Reading passage
*****

# TAMU insect collection



## yen_saw (Jan 14, 2008)

Couldn't find the previous link for this topic about the insect collection so gonna add a new topic here. This is the Texas A&amp;M annual insect collection event held last Saturday, wanna share some of dried specimens here. This year i finally remember to bring my camera!! Lot of pics hopefully you won't fall to sleep half way going through this  Due to the size limit here pic size been reduced. Anyone like to see an enlarge version of any particular pic please PM me no problem.

Here we go....










































Now i am not sure about this one...the bottom right one resemble _Zoolea sp._ instead











More pics on next page


----------



## yen_saw (Jan 14, 2008)




----------



## yen_saw (Jan 14, 2008)

This long stick looking mantis is slightly above 6 inches.











The large mantis on bottom right is a good size of 5 inches


----------



## yen_saw (Jan 14, 2008)

Now the third specimen on the bottom appear to look like a stick insect ???


----------



## yen_saw (Jan 14, 2008)

Another closer look at the questionable "mantis"... it is from Texas?! boy if that is true i have to relly think of how many species of mantis exist in Texas.































That is the largest bark mantis i have ever seen...a good 3.25 inches!


----------



## yen_saw (Jan 14, 2008)

My son is showing off a live Texas unicorn mantis to a visitor... good to see a live one after looking at all the dead specimen  






My son checking out some beetles with a bug friend of mine David.






Endless row of cabinets storing all kinds of bug.... TAMU has about 2.3 millions specimen of all kind of insects that is properly labeled with bar code, GPS location, method of catching, etc pretty neat stuff, and probably millions more that is lying around waiting to be identified, and that's about time when my camera's battery ran out...bummer!!


----------



## Birdfly (Jan 14, 2008)

*****

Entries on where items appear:

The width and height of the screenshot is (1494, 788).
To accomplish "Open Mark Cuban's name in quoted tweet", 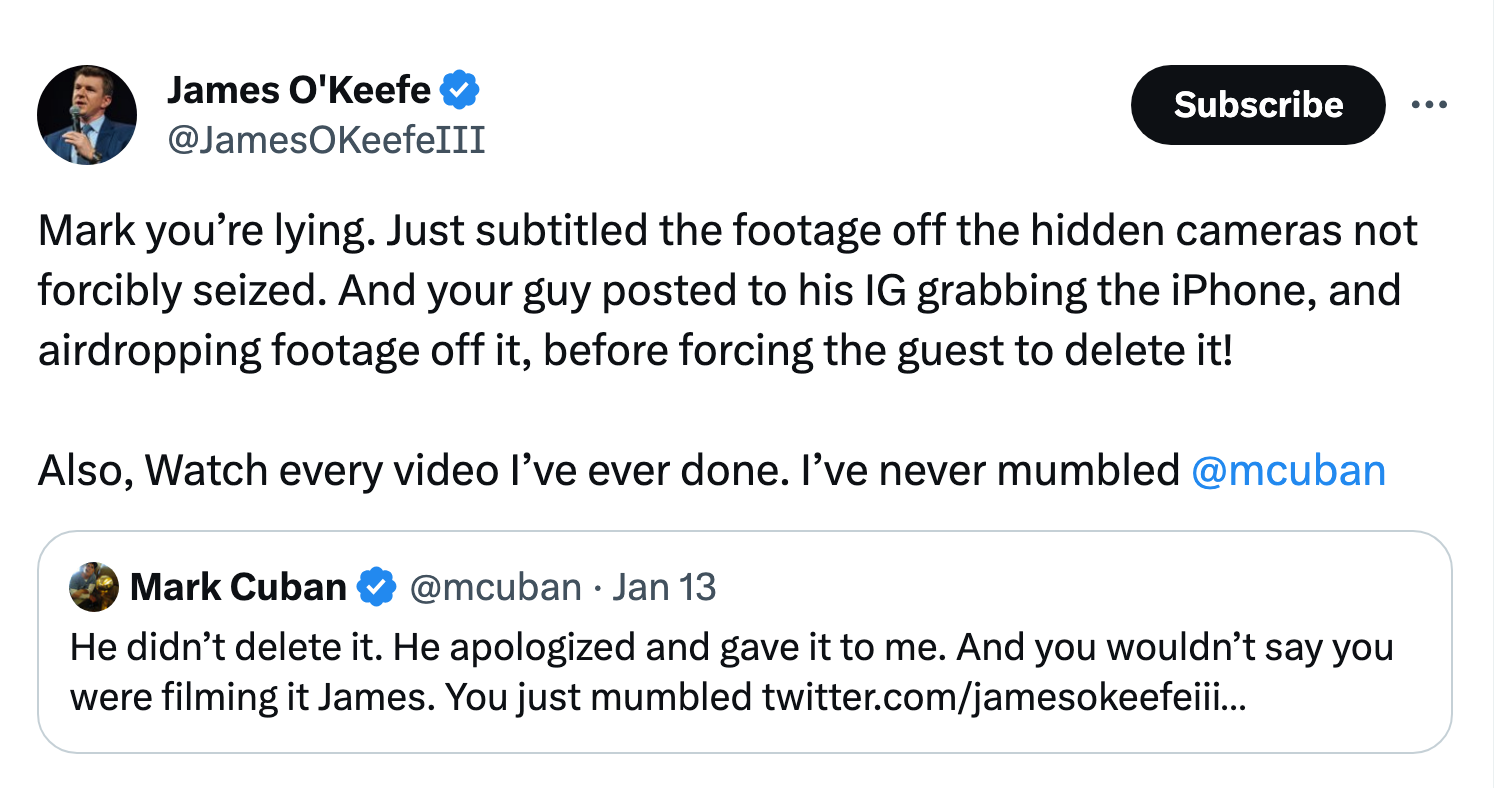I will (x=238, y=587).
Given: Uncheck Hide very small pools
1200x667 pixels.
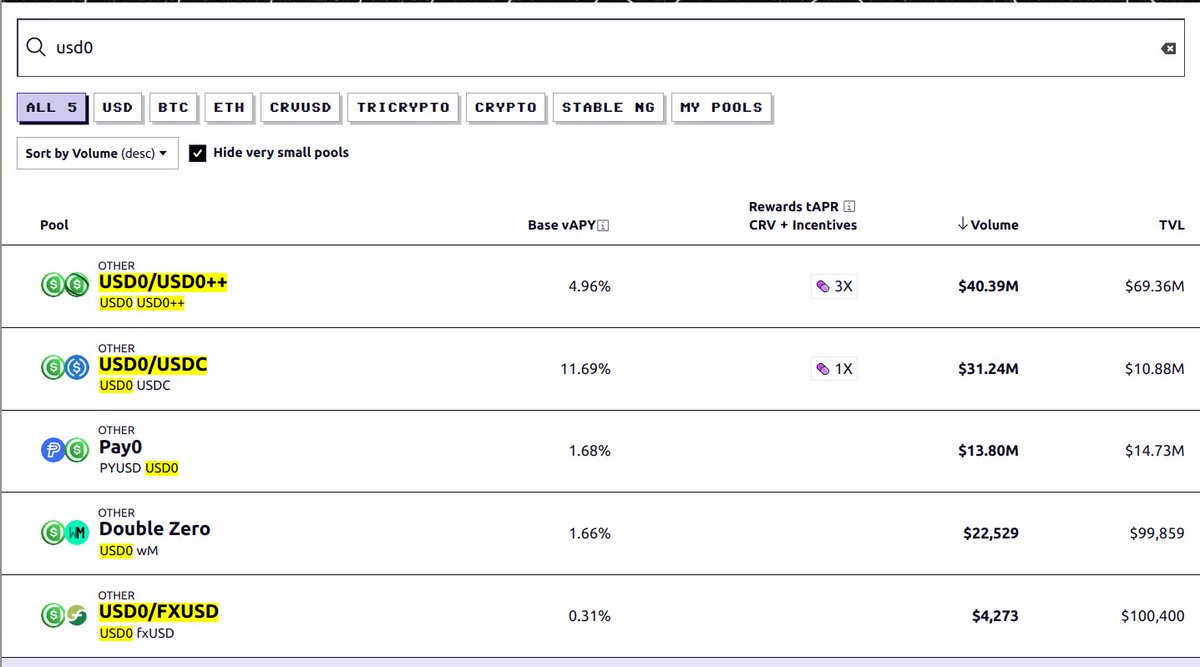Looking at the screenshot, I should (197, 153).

*****

What to produce
In the insect collection thread, write out the part starting at "# TAMU insect" and ending at "Here we go....", replacing "specimens" with "samples".

Final result
# TAMU insect collection



## yen_saw (Jan 14, 2008)

Couldn't find the previous link for this topic about the insect collection so gonna add a new topic here. This is the Texas A&amp;M annual insect collection event held last Saturday, wanna share some of dried samples here. This year i finally remember to bring my camera!! Lot of pics hopefully you won't fall to sleep half way going through this  Due to the size limit here pic size been reduced. Anyone like to see an enlarge version of any particular pic please PM me no problem.

Here we go....